Pilbara Minerals Ltd (ASX: PLS) shares are going to be in focus next week as the ASX lithium share reports its quarterly update for investors.
It's going to tell us about the three months to 30 June 2023.
While these updates aren't quite as informative as the half-year or full-year result, they can give investors a good indication of how much revenue the business has made and some of its costs.
What is the ASX lithium share going to report?
Pilbara Minerals normally shares with investors how much production it achieved, its shipments, the average sales price for its production, the unit operating costs and how much cash it had at the end of the period.
There are a number of forecasts out there, but my colleague James Mickleboro reported on the thoughts of Goldman Sachs.
The investment bank suggests that Pilbara Minerals could achieve spodumene (lithium) production and sales of 160,000 dry metric tonnes (dmt). This is more than the average of what other analysts think it will be (of 153,000 dmt).
Goldman Sachs also suggests that Pilbara Minerals may report a quarterly realised price of US$4,432 a tonne for its spodumene. This would be better than 12 months ago, though down 10% from the three months to 31 March 2023.
Goldman Sachs suggests that the cash costs, including freight and royalties, could be US$470 per tonne. This would be up 8.8% from the three months to 31 March 2023. However, the analyst consensus is for cash costs to be US$565 per tonne for the three months to 30 June 2023.
Is the Pilbara Minerals share price a buy?
According to the ASX, it has a market capitalisation of $15.3 billion. At the end of March 2023, it had almost $2.7 billion of cash, so a decent portion of the valuation is backed up by its balance sheet.
It seems very promising for the company that the lithium price is higher than it was a year ago. I don't think those prices we were seeing near the end of 2022 were going to last. At the current lithium price, it's making good profit.
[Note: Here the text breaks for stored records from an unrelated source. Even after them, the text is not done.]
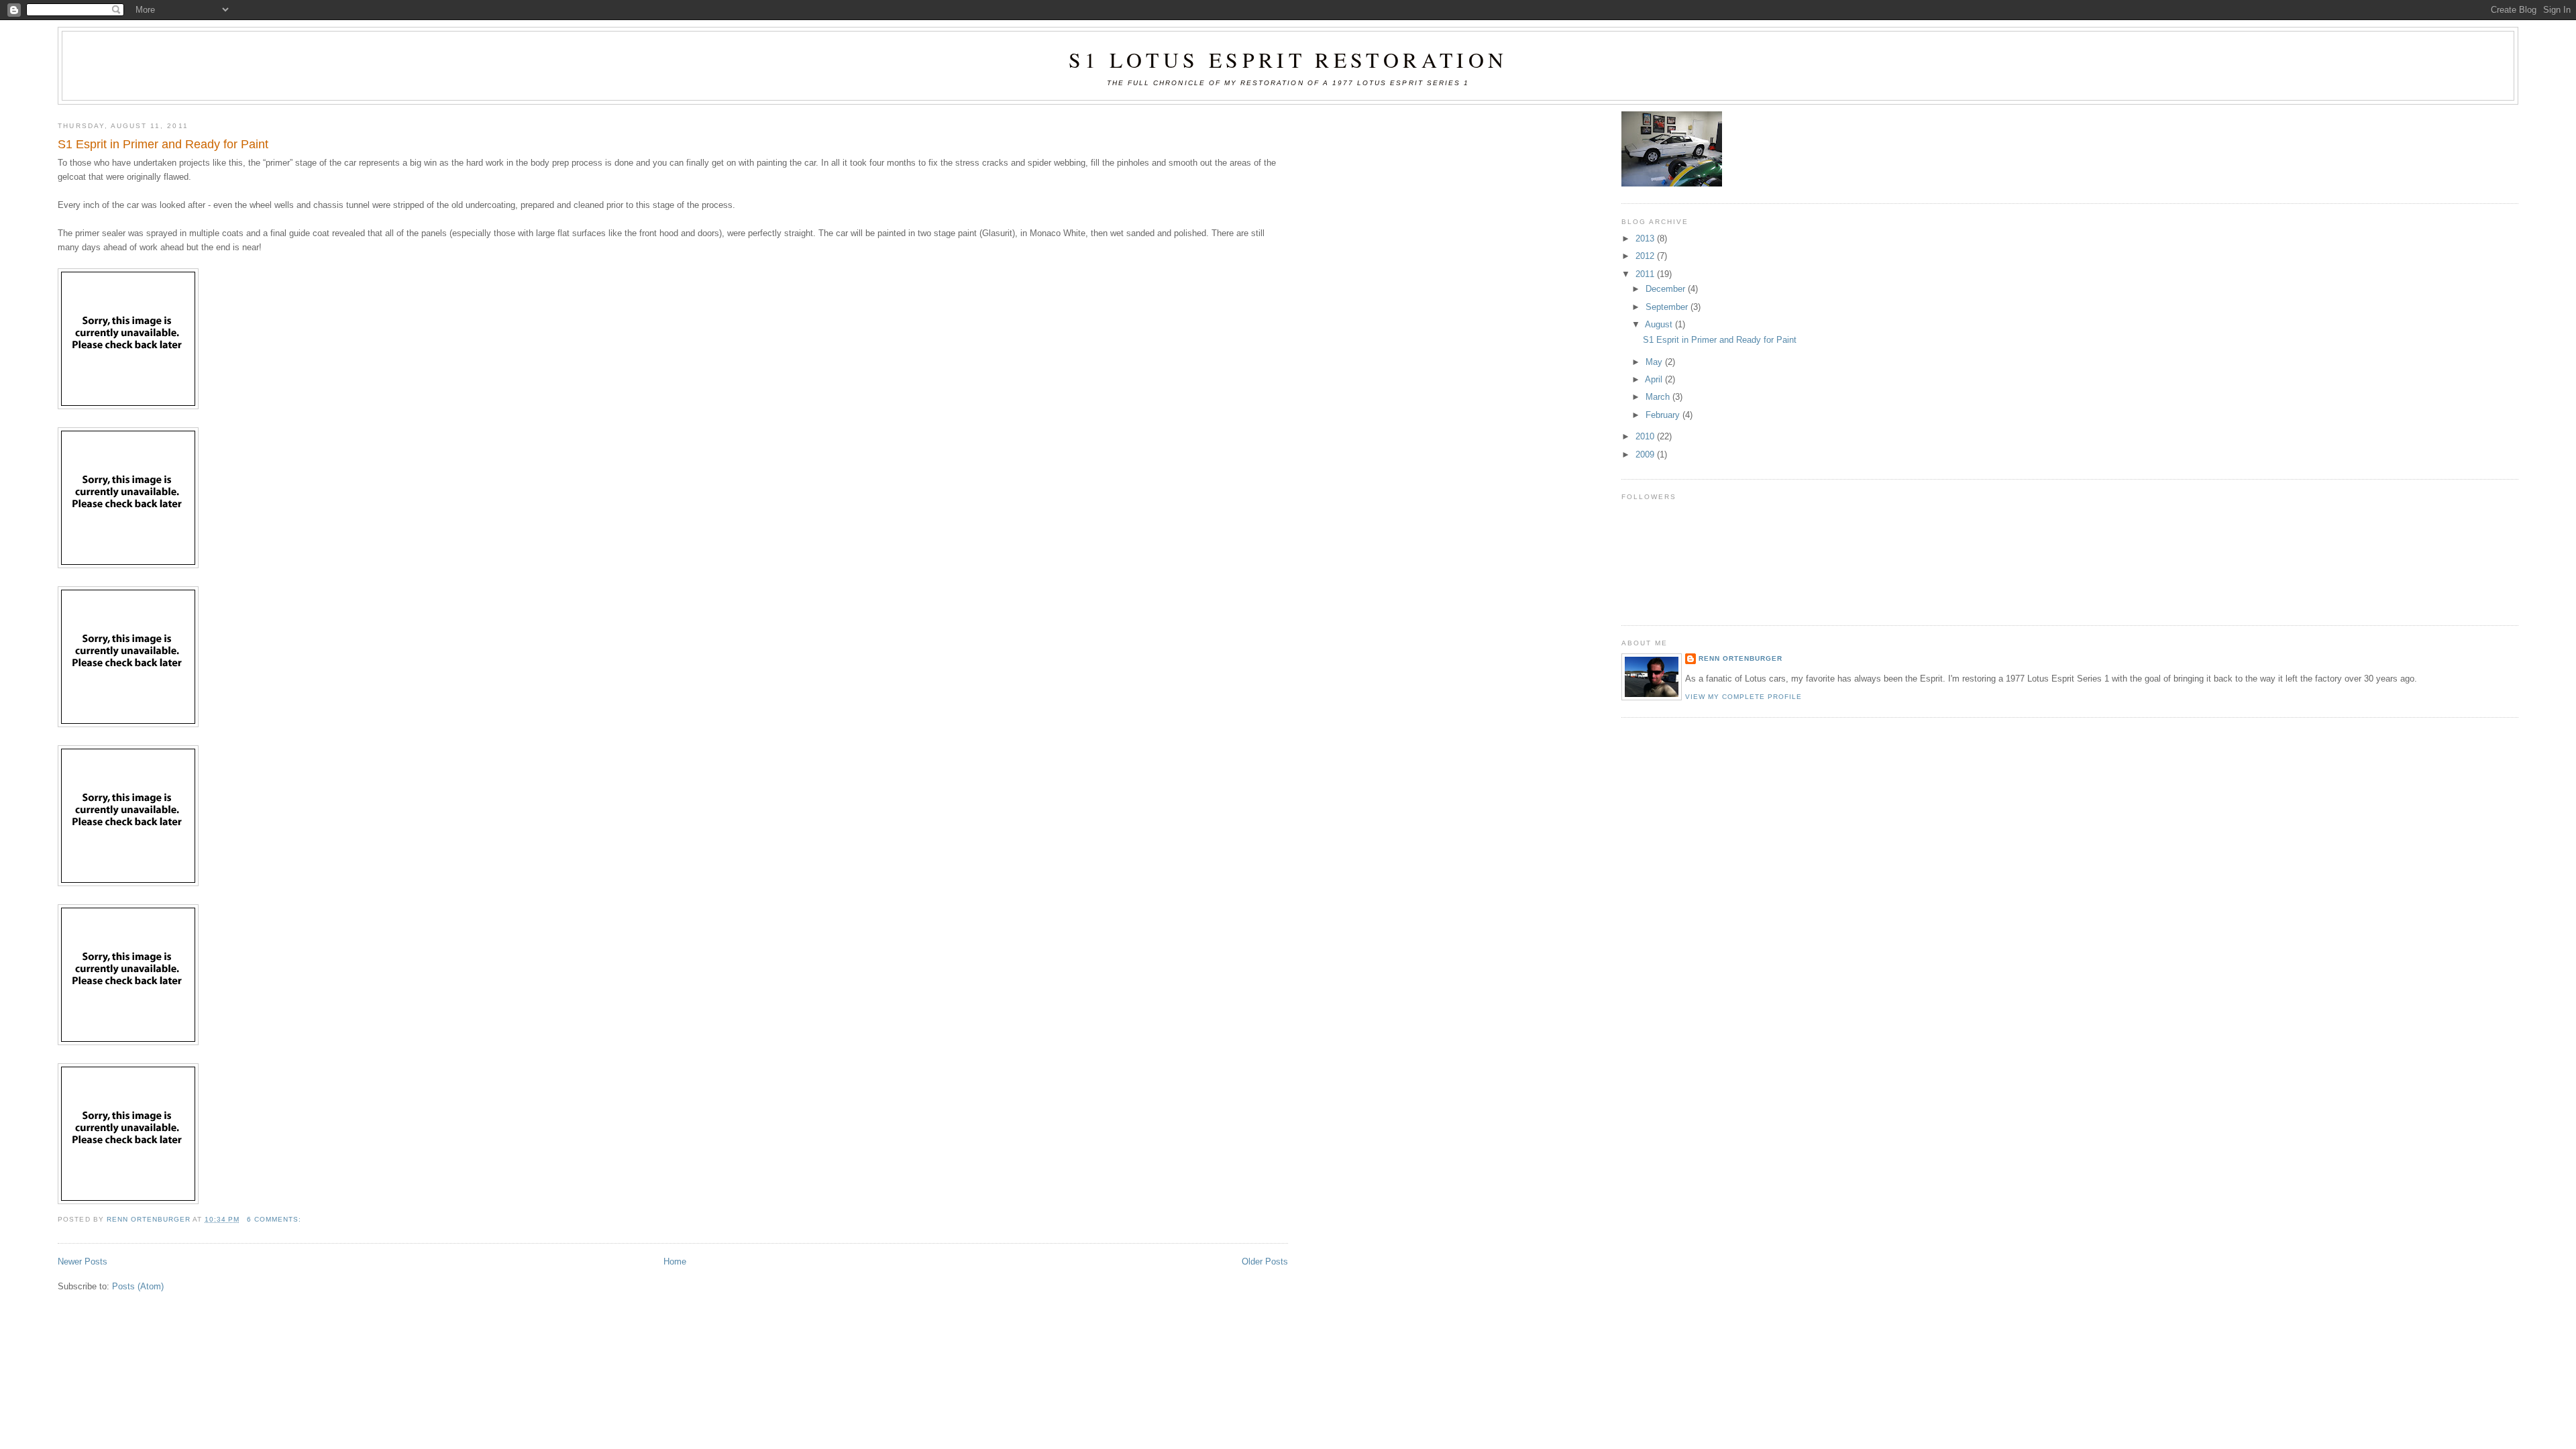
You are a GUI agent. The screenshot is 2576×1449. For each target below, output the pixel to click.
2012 (1646, 256)
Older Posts (1265, 1261)
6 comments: (275, 1219)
If lithium remains the key battery resource, then Pilbara Minerals could have a very strong future because lithium demand is expected to rise. McKinsey suggests that annual global lithium demand will grow by 20% annually to 2030.
However, I'd suggest the Pilbara Minerals share price has largely taken this into account, with a rise of 36% over 2023 to date.
According to Commsec, the ASX lithium share could generate earnings per share (EPS) of 56 cents in FY24. This would put the company at under 9 times FY24's estimated earnings.
If lithium prices stay at around this level for the long term, I think the current Pilbara Minerals share price could be a great long-term performer, particularly if it executes well on its expansion plans to grow its production and be more involved with the lithium value chain. Dividend payments will help shareholder returns.